**Collected data entries**.
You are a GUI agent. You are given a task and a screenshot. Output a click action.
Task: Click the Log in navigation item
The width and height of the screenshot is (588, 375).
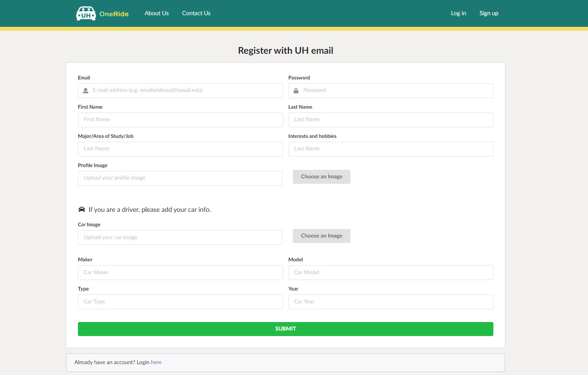point(458,13)
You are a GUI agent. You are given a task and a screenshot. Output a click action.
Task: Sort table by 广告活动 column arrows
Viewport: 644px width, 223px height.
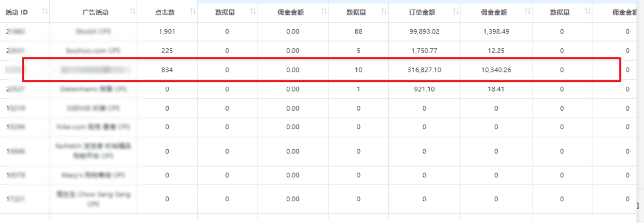click(132, 12)
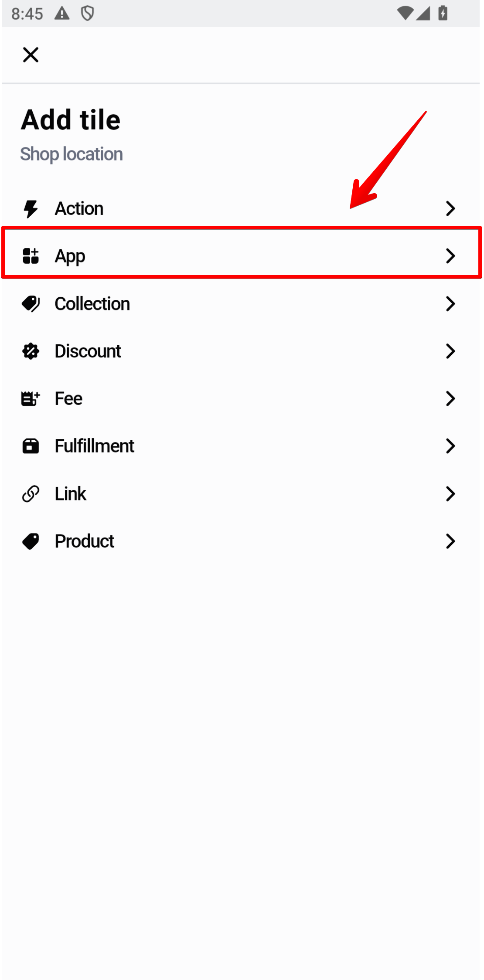This screenshot has width=484, height=980.
Task: Select the Product tile type
Action: pyautogui.click(x=85, y=541)
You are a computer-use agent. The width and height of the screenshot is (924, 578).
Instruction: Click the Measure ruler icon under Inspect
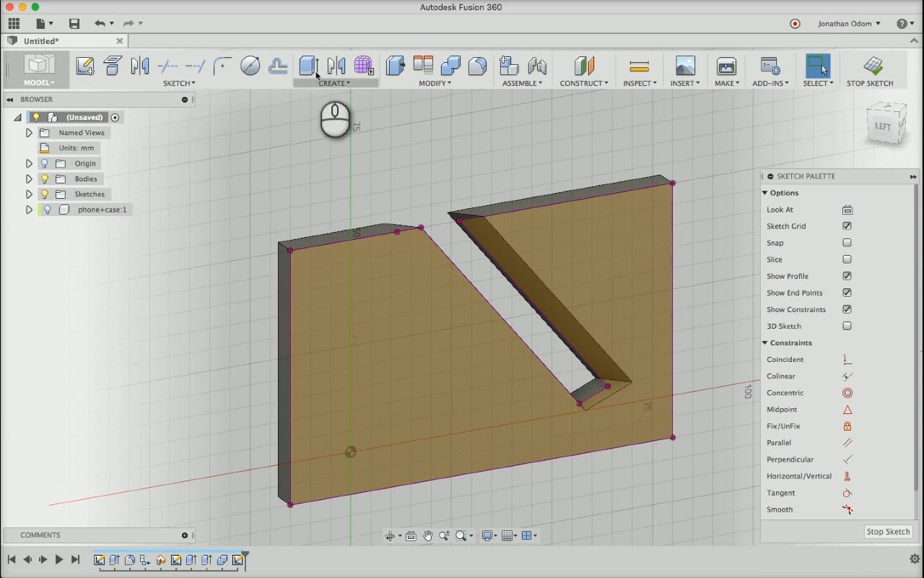coord(639,66)
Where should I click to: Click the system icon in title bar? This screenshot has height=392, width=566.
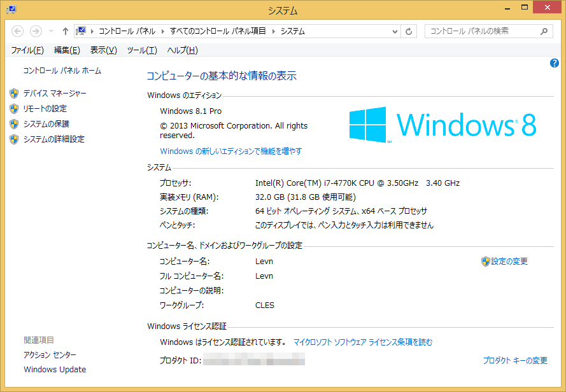pyautogui.click(x=11, y=10)
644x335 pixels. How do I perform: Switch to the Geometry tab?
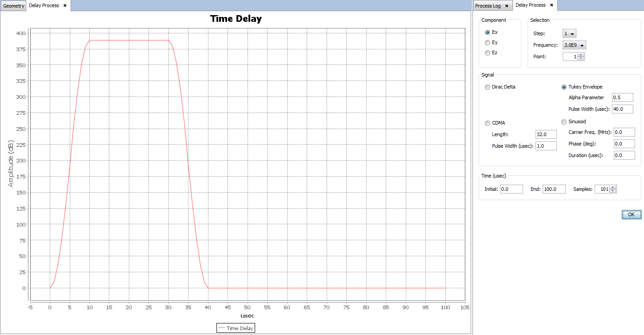13,6
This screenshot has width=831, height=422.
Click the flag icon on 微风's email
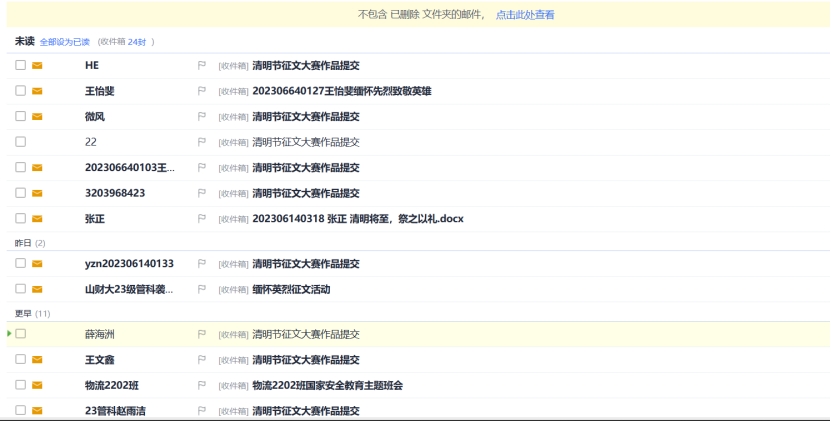pyautogui.click(x=202, y=116)
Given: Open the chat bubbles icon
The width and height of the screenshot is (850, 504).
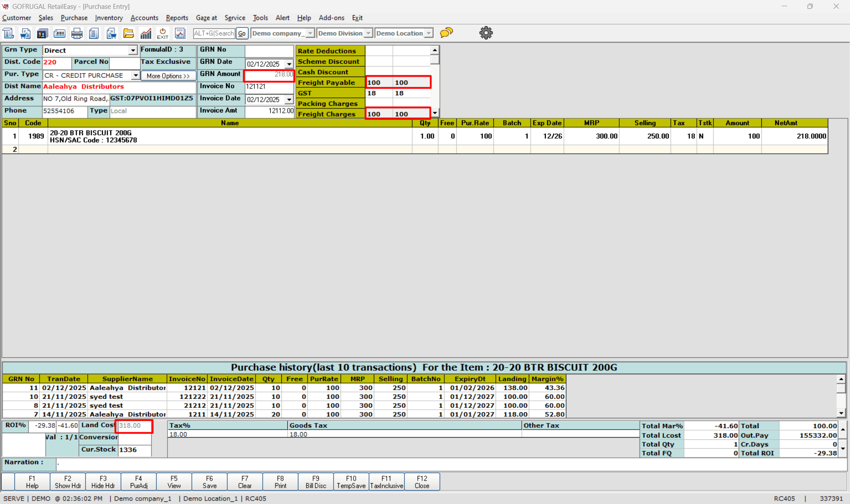Looking at the screenshot, I should point(446,33).
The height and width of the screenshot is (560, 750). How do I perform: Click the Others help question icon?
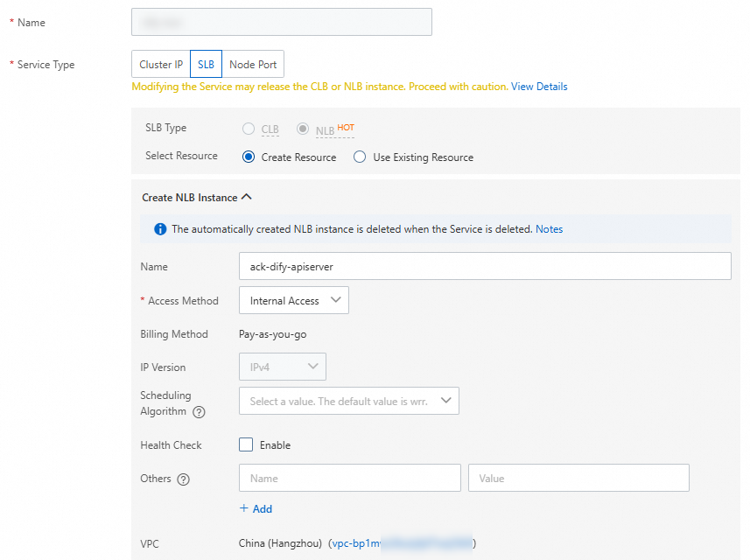click(183, 479)
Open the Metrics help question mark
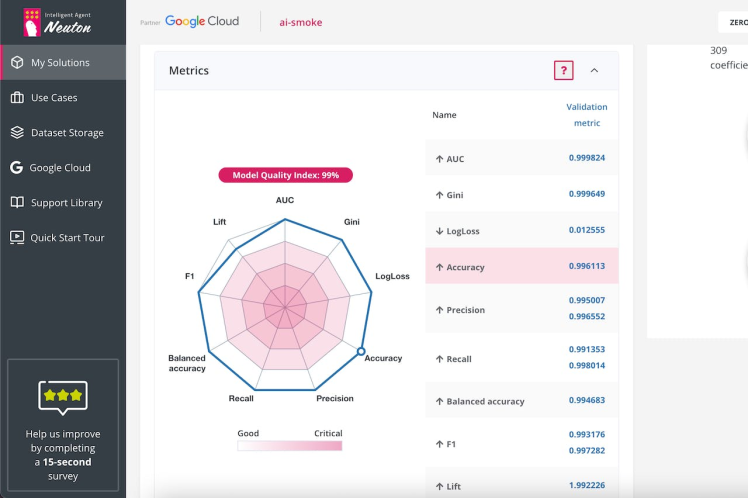 point(564,71)
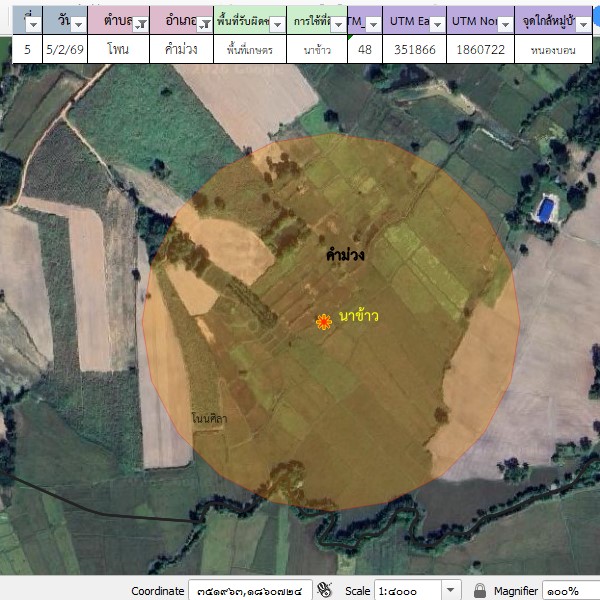
Task: Open filter for date column
Action: click(x=79, y=23)
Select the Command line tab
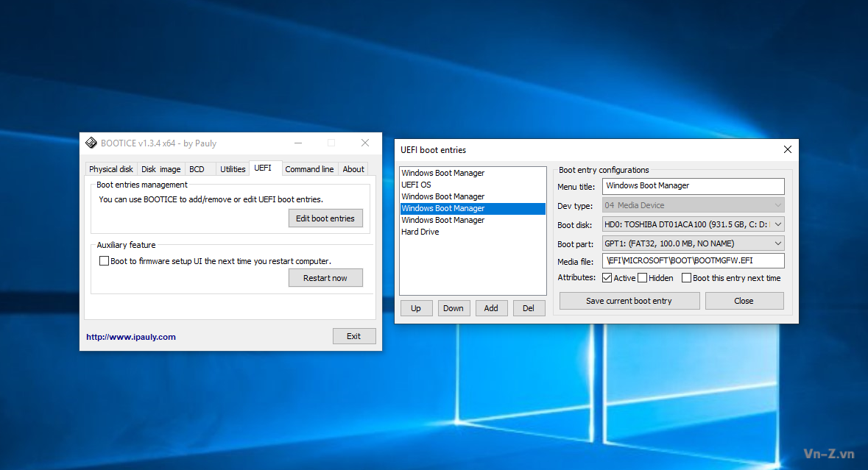 pos(309,169)
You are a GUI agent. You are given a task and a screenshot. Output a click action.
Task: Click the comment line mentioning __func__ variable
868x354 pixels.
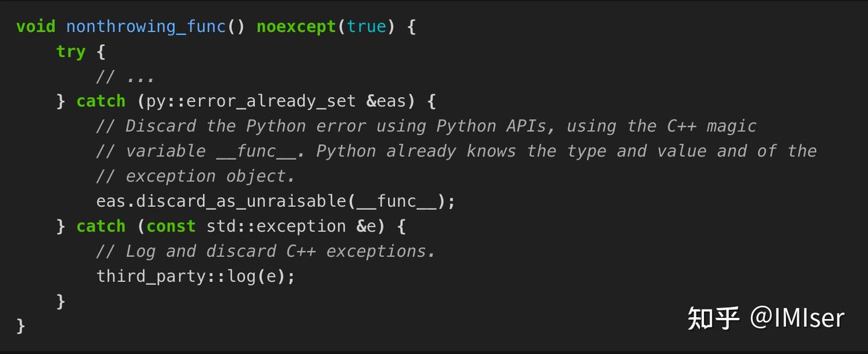456,151
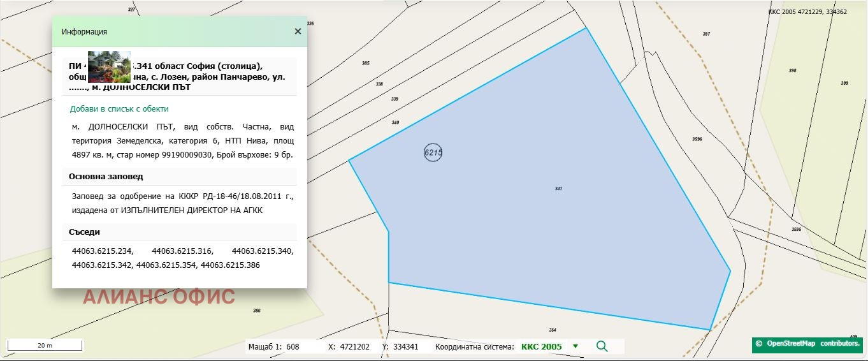Click the 20 m scale bar
This screenshot has width=868, height=361.
click(x=45, y=346)
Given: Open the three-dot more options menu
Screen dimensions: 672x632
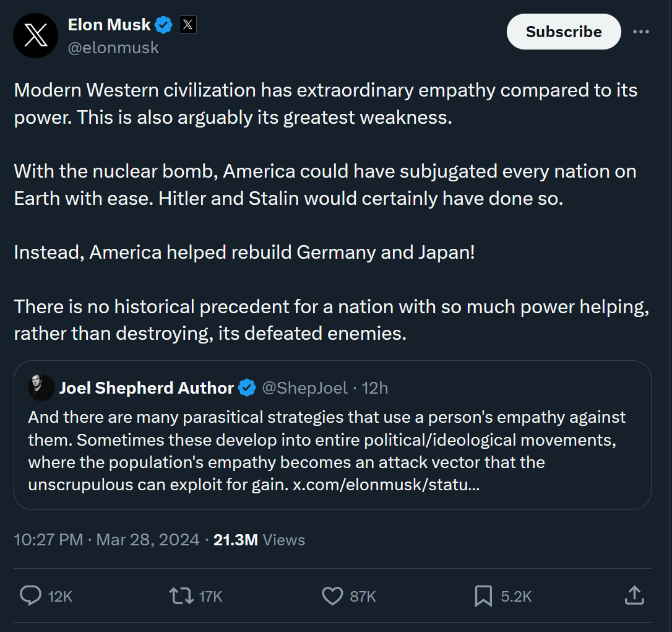Looking at the screenshot, I should [640, 32].
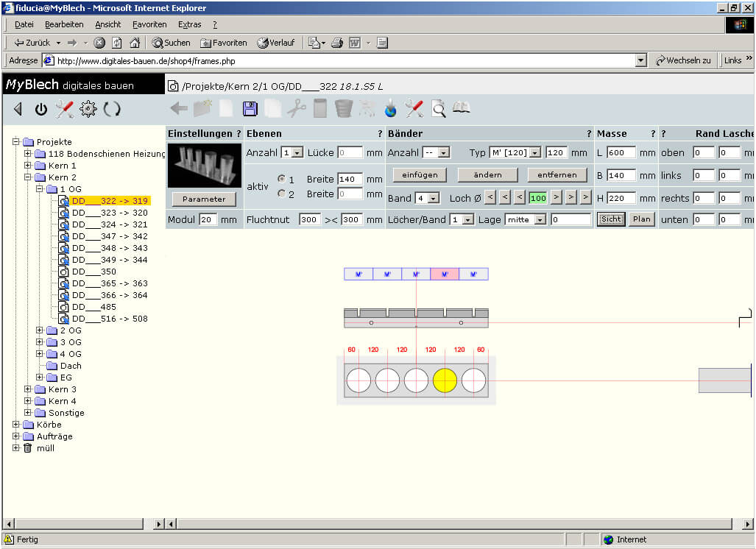
Task: Select radio button for active layer 2
Action: pyautogui.click(x=281, y=194)
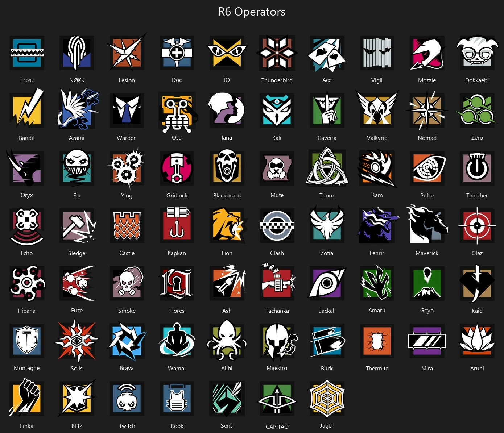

**EXERCISE GOAL**. Begin at the line containing "You are a computer-use" and write out every line to the end of the data exactly. Skip the pictures.

**TASK SOLUTION**.
You are a computer-use agent. The width and height of the screenshot is (924, 578).
Instruction: Click the Measure ruler icon under Inspect
coord(639,66)
Where should I click to: Click the system icon in title bar? This screenshot has height=392, width=566.
pyautogui.click(x=11, y=10)
644x335 pixels. How do I perform: Switch to the Geometry tab?
13,6
This screenshot has width=831, height=422.
Click the flag icon on 微风's email
pyautogui.click(x=202, y=116)
Given: Open the chat bubbles icon
The width and height of the screenshot is (850, 504).
Looking at the screenshot, I should point(446,33).
The height and width of the screenshot is (560, 750). How do I perform: Click the Others help question icon?
click(183, 479)
Open the Metrics help question mark
 point(564,71)
Task: Open filter for date column
Action: click(x=79, y=23)
Select the Command line tab
 pos(309,169)
You are a GUI agent. You are given a task and a screenshot. Output a click action.
Task: Click the comment line mentioning __func__ variable
868x354 pixels.
456,151
Click the 20 m scale bar
This screenshot has width=868, height=361.
click(x=45, y=346)
Given: Open the three-dot more options menu
Screen dimensions: 672x632
Looking at the screenshot, I should [640, 32].
Task: Select radio button for active layer 2
Action: pyautogui.click(x=281, y=194)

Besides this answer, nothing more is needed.